Source: Steelers, CB Patrick Peterson agree to 2-year deal

Why Patrick Peterson to the Steelers makes sense (1:32)

Adam Schefter, Dan Orlovsky and Mina Kimes weigh in on Patrick Peterson signing with the Steelers. (1:32)

The Pittsburgh Steelers have agreed to a two-year deal with free agent cornerback Patrick Peterson, a source told ESPN's Adam Schefter.

Peterson, who will turn 33 this summer, spent the past two seasons with the Minnesota Vikings after 10 years with the Arizona Cardinals in a stretch that included eight Pro Bowl berths and three All-Pro honors.

On his podcast "All Things Covered" with former Steelers cornerback Bryant McFadden on Monday, Peterson said the Steelers' interest "came out of left field."
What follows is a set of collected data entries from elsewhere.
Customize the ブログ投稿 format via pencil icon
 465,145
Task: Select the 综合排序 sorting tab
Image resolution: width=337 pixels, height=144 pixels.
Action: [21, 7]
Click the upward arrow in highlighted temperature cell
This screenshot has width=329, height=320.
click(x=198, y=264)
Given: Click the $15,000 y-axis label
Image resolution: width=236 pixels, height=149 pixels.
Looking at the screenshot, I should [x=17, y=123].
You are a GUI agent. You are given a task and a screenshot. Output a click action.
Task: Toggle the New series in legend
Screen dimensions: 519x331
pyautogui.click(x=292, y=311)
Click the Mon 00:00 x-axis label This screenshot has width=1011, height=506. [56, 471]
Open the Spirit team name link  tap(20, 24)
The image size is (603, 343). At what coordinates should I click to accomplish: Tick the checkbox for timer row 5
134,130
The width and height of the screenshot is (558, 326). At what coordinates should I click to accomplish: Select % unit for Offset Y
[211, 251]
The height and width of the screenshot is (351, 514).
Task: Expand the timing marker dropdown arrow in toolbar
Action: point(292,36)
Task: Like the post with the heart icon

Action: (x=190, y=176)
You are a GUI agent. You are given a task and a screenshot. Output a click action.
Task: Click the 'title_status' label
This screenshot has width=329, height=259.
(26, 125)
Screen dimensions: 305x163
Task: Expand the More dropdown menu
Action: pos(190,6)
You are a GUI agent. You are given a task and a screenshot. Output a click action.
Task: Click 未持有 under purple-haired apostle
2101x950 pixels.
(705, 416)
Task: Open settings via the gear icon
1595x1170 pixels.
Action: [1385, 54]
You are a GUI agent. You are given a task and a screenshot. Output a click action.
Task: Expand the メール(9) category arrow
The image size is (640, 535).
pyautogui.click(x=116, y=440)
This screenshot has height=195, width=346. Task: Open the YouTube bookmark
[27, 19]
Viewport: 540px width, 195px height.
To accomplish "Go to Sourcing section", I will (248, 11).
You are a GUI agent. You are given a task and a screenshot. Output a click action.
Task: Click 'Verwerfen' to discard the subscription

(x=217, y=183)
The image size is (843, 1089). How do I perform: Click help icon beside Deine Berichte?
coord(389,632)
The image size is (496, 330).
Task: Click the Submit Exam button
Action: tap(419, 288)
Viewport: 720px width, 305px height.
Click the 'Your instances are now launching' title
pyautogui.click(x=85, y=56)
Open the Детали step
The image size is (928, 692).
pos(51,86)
"I've always been a great big fan of just how Mike [Tomlin] teams were always prepared to play any given football game, even if they were outmatched on paper," Peterson said. "They were always a competitive football team, and he's going to have his team prepared to fight. Looking forward to all the cliches, all the sayings that Coach uses and things like that. ... My agent was doing his job, and he was calling around and seeing what teams were wanting to have me in their locker room, and Pittsburgh was one of those teams we felt would be a great destination for me."

Peterson, older than the Steelers' typical free agent signing, is set to replace longtime cornerback Cameron Sutton, who agreed to a three-year deal with the Detroit Lions earlier Monday, a source told ESPN.

"I'm done talking about my age, because the proof is in the pudding," Peterson said. "I know I still can ball. I work and train entirely too hard -- and different. That's the thing. I train different from everybody else across the league. I train and work on things that I use and that I'm going to use and that are going to help me in games."

A 12-year veteran, Peterson said on his podcast he hoped to play 14 years in the NFL. With a two-year deal in Pittsburgh, the plan is to finish his career with the Steelers.

"Pittsburgh is one of the more storied franchises in the league, and why not want to be a part of something like that to finish off my career," Peterson said. Later, he added: "If we're able to iron out the details and the years that I would like in this contract ... I don't perceive myself moving around anymore after this contract, for the most part."

Peterson played in two distinctly different schemes with the Vikings. One, under former coach Mike Zimmer, called for a relatively high rate of press-man coverage. The other, installed by new coach Kevin O'Connell and administered by defensive coordinator Ed Donatell, put him in a new position -- as a zone roamer who could anticipate passes and jump routes for big plays.

As a result, Peterson intercepted five passes in 2022, the second-highest total for a season in his career. He relished his resurgence into a playmaker role.

"All I heard the last two years is that 'He's washed up, he's done,'" Peterson said at midseason. "... I've been here before -- I know how to keep it. And I want to continue being challenged and continue helping this team win ballgames. Because I promise you this, if I get challenged, I will show up on the stat sheet. And that's why I've been missing out on Pro Bowls and All-Pros. I'm here. Twelve years in and I'm still standing strong."

O'Connell fired Donatell after the season and replaced him with Brian Flores, whose scheme features more blitzing and therefore a higher rate of man defense -- an approach that would have fit Peterson perfectly earlier in his career.

Peterson has 34 interceptions, 111 passes defended and 610 tackles in 12 NFL seasons.

Though Peterson said his role with the Steelers hasn't been defined yet, he envisions being used in ways similar to Sutton and former cornerback Joe Haden.

"I kind of envisioned myself being like those guys, being a guy that can be implemented into the game plan, not being a guy that's just lining up on one side of the field -- being able to mix and match me in different positions," Peterson said. "Especially now being this late in my career, I feel like the game is so much slower to me now. So I see it at a different speed. I have a different perspective. I have so much more knowledge of what I have, understanding what's going to happen to me, and that's why I'm able to be in position to make plays."

Peterson said he hasn't decided on a Steelers jersey number yet, but he wore No. 7 -- Ben Roethlisberger's old number -- in Minnesota and during high school. He also wore No. 21 in Arizona and No. 2 through JV football.

"I would love to rock No. 7," Peterson said. "Seven has always been special to me."

ESPN's Kevin Seifert contributed to this report.